Because Plaintiff fails to demonstrate a constitutional violation, I find no need to address Defendant Babbitt's separate qualified immunity argument. See Courtright v. City of Battle Creek, 839 F.3d 513, 518 (6th Cir. 2016) (“If either step [of the qualified immunity inquiry] is not satisfied, then qualified immunity shields the government officer from civil damages.”).
B. Unknown Parties
Federal Rule of Civil Procedure 4(c) indicates that “[a] summons must be served together with a copy of the complaint.” The time frame within which service must be effected is articulated in Rule 4(m), which provides that if service of the summons and complaint is not made upon a defendant within 90 days after the filing of the complaint, “the court-on motion or on its own after notice to the plaintiff-must dismiss the action without prejudice against that defendant or order that service be made within a specified time.” If the plaintiff demonstrates good cause for such failure, however, the court “must extend the time for service for an appropriate period.” Fed.R.Civ.P. 4(m).
On April 8, 2022, the Court ordered that Plaintiff's complaint be served. (ECF No. 8.) The Court's Order expressly informed Plaintiff that “the 90-day period for service set forth in [Rule] 4(m) shall run, starting with the date of this order.” (Id.) As noted above, the May 3, 2022 Order (ECF No. 13) denied Plaintiff's motion to serve discovery requests on Defendants to identify the Unknown Parties, but advised Plaintiff that he could seek such discovery once the Case Management Order entered. (Id.) In the more than eleven months since the Case Management Order was entered, Plaintiff has neither requested an extension of time to effect service on these Unknown Parties nor requested the Court's assistance in identifying these individuals.
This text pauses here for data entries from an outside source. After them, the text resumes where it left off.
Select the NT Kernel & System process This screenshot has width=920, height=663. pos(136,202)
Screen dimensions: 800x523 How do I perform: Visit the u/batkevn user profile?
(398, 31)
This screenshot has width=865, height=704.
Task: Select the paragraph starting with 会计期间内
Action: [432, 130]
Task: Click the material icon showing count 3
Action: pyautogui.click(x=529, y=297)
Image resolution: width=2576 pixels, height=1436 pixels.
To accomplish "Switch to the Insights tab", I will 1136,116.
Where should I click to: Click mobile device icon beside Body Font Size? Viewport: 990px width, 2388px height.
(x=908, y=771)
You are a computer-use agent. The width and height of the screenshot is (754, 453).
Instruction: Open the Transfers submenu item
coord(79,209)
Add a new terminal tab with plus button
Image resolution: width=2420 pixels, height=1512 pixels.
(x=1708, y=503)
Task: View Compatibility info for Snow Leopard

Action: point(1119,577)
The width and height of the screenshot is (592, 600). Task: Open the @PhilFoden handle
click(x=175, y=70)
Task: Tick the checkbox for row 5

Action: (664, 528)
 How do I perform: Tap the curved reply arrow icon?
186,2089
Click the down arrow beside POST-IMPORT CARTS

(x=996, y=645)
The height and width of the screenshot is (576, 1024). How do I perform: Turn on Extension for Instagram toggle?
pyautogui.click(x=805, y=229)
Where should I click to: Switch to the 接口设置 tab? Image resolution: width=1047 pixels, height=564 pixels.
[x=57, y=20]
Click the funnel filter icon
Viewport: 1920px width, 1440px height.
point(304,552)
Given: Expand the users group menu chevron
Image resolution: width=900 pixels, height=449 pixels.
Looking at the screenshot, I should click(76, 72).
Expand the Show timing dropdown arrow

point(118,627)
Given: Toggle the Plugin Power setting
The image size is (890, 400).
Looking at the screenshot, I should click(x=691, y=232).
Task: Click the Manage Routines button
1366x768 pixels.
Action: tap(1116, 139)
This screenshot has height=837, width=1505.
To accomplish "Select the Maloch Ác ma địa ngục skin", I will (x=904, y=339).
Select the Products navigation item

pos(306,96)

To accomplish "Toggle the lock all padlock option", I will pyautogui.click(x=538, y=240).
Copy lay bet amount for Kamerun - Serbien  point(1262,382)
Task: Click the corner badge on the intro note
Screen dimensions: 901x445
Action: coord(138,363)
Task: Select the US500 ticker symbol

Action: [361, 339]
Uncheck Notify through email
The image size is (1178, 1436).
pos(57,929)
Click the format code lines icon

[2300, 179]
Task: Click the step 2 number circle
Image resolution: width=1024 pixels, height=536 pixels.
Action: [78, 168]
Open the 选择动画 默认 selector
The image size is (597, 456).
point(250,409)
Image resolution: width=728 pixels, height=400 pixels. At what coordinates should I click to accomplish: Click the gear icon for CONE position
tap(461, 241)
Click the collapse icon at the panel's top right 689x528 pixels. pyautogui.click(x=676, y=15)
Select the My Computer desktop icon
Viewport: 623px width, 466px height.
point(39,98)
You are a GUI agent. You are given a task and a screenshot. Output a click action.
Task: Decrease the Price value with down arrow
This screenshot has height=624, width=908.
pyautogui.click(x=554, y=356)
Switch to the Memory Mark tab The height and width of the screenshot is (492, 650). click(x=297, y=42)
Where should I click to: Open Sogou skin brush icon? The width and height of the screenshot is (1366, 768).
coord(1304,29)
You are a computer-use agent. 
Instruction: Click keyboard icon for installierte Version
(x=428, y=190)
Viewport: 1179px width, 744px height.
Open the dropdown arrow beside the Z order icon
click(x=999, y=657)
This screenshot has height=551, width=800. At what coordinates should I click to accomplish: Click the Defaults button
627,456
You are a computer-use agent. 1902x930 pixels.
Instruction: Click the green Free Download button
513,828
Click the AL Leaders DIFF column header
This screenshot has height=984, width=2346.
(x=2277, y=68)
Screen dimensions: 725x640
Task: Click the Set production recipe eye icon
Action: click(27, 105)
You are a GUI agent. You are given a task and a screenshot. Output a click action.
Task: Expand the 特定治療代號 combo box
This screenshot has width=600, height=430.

Nor is there any indication that Plaintiff served discovery requests seeking the identities of the Unknown Parties. Considering Plaintiff's lack of diligence, I recommend that Plaintiff's claims against the Unknown Parties be dismissed without prejudice for failure to timely effect service.
IV. Conclusion
For the foregoing reasons, I recommend that the Court GRANT Defendant Babbitt's Motion for Summary Judgment (ECF No. 83) and dismiss Plaintiff's remaining claim with prejudice. I further recommend that the Court DISMISS Plaintiff's claims against the Unknown Parties WITHOUT PREJUDICE and terminate this action.
NOTICE
OBJECTIONS to this Report and Recommendation must be filed with the Clerk of Court within 14 days of the date of service of this notice. 28 U.S.C. § 636(b)(1)(C). Failure to file objections within the specified time waives the right to appeal the District Court's order. See Thomas v. Arn, 474 U.S. 140 (1985); United States v. Walters, 638 F.2d 947 (6th Cir. 1981).